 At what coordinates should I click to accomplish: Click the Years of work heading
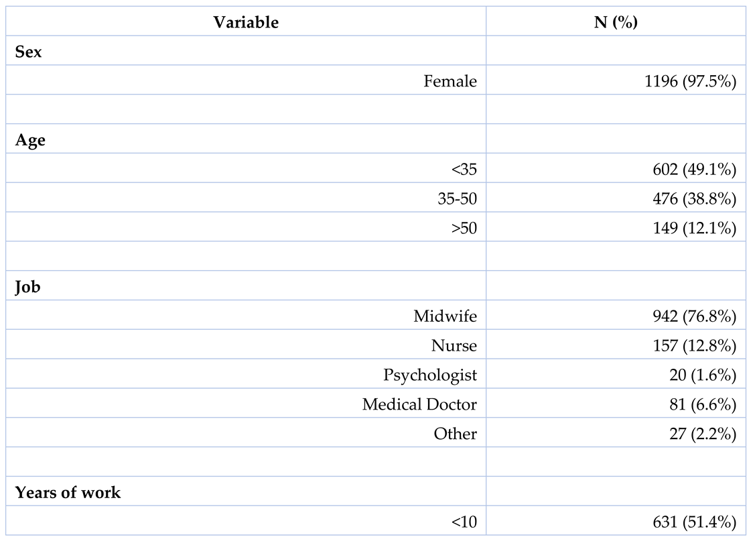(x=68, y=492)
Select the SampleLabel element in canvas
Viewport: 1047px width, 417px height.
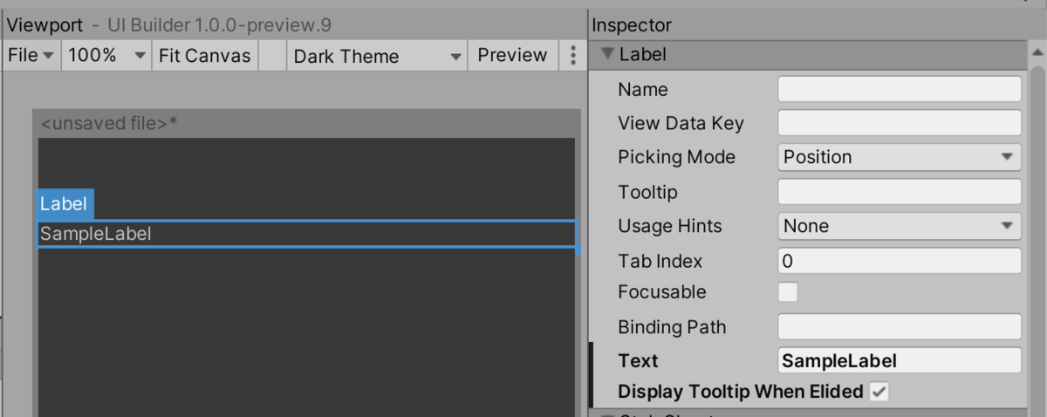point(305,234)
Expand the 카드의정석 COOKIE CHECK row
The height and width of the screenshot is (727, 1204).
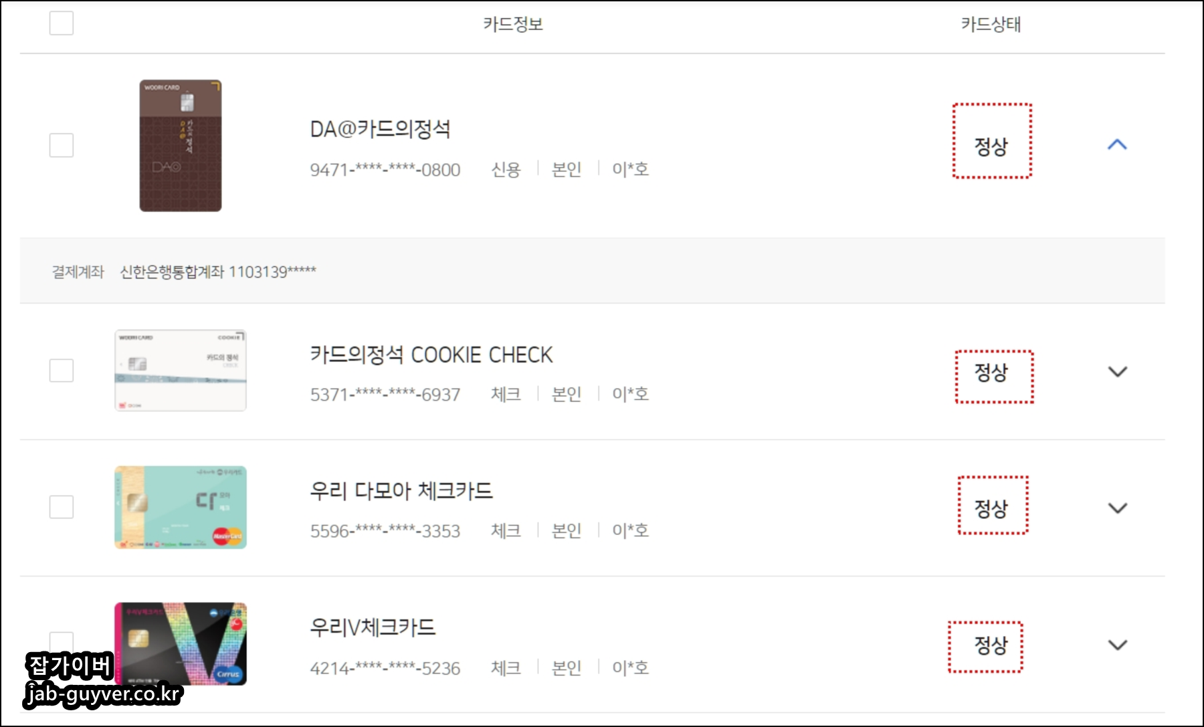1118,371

-------

Please return the entries word for word, starting with the line that contains "Select the SampleLabel element in canvas" and going on through the last of the entries. Leave the pictures out.

- **EXPECTED ANSWER**
Select the SampleLabel element in canvas
Viewport: 1047px width, 417px height.
point(305,234)
Expand the 카드의정석 COOKIE CHECK row
The height and width of the screenshot is (727, 1204).
1118,371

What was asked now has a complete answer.